Kids will always find a way to rebel defy coming home with a Swamp Collie isn't the worst thing that could have happened. There done after 5 or 6 year he will be that much older smarter. I would be certain he will be back. 
Iv had Corvettes on and off through the years take a guess what my kid bought a god damn mustang


----------



## Matt Hammond (Apr 11, 2006)

Well first off you went wrong by letting Jay run with us Mal folks. We have a way of persuasion, and it looks as if Rebecca and I have succeeded in our mission. Welcome to the "other" side Jay you are now an official owner of an "alternate breed". What a day.... what a happy happy day..........=D>


----------



## Phil Dodson (Apr 4, 2006)

> Those damn malinois again!!!


----------



## Will Kline (Jan 10, 2008)

Matt Hammond said:


> Well first off you went wrong by letting Jay run with us Mal folks. We have a way of persuasion, and it looks as if Rebecca and I have succeeded in our mission. Welcome to the "other" side Jay you are now an official owner of an "alternate breed". What a day.... what a happy happy day..........=D>


There you have it folks: One need only be exposed to the Malinuts and there is a very good chance of enlightenment! :mrgreen: Of course there will always be nay sayers. [-(


----------



## Rebecca Santana (May 16, 2007)

Wow I haven't been on here for awhile, now I must defend Jay. I feel so great to share my pick female with him (no other would do)! Ichilles has me one day wanting a GSD because he is awesome and now Jay has the best of both worlds. Jerry I didn't mean to cause you any pain, just wait until Jay gets on the field!

Here is her brother showing why life is boring without a malinois in it!


----------



## Will Kline (Jan 10, 2008)

What a great picture!


----------



## Phil Dodson (Apr 4, 2006)

> I hope you are all happy when I am in a straight jacket and receiving shock treatments over this travesty because you continue to dig the knife in deeper and deeper.!! 

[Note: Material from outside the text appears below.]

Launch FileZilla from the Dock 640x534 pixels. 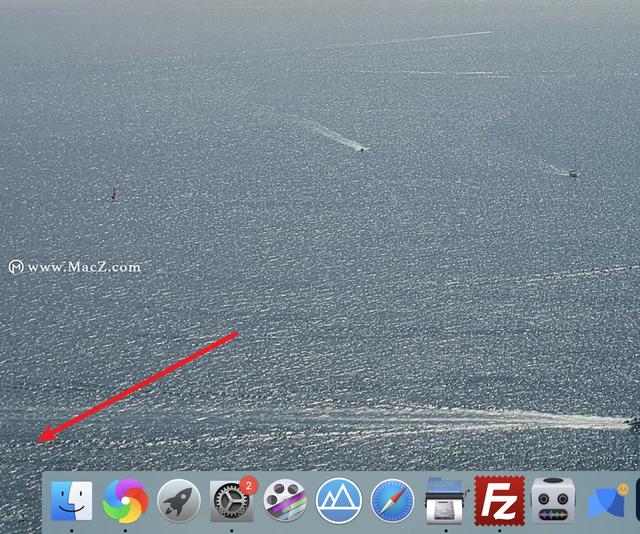pyautogui.click(x=500, y=501)
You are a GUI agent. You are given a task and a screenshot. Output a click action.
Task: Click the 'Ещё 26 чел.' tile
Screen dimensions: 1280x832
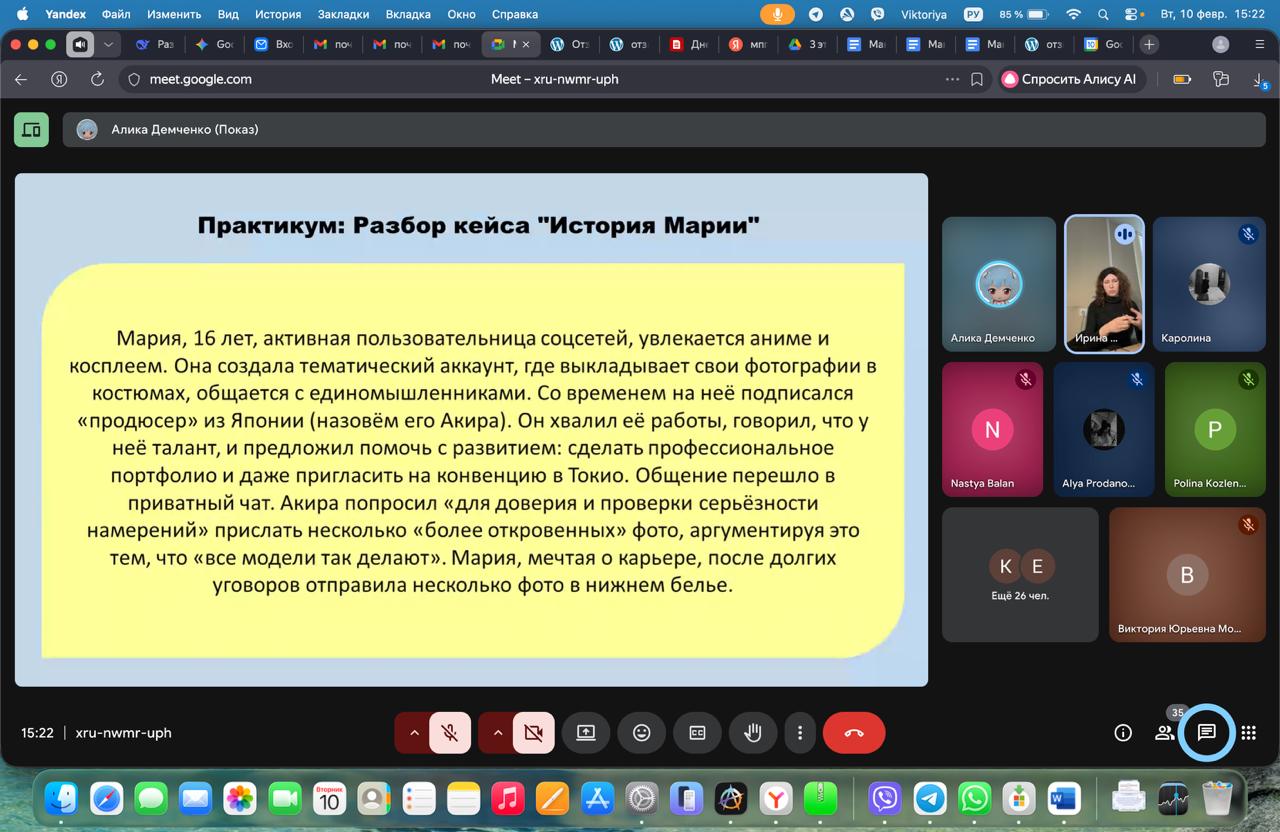coord(1020,575)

> As if it wasn't bad enough with the cheap shots, now the pictures!! I just can't take it anymore!!

> For some reason I am hearing birds chirping in my room and have suddenly become afraid of everything , including myself??!

> Damn "Malinois" Again!!


----------



## marcy bukkit (Oct 4, 2007)

Phil Dodson said:


> For some reason I am hearing birds chirping in my room and have suddenly become afraid of everything , including myself??!!


Take a few deep breaths and then go hug a malinois. All will be OK.
:-({|=


----------



## Will Kline (Jan 10, 2008)

Phil Dodson said:


> > > For some reason I am hearing birds chirping in my room and have suddenly become afraid of everything , including myself??!
> 
> > Damn "Malinois" Again!!


8-[ 

If you had a Malinois of your very own you would have no reason to be afraid of anything! :razz: 

Stop drinking the GSD kool-aid =; 8-[ :-o


----------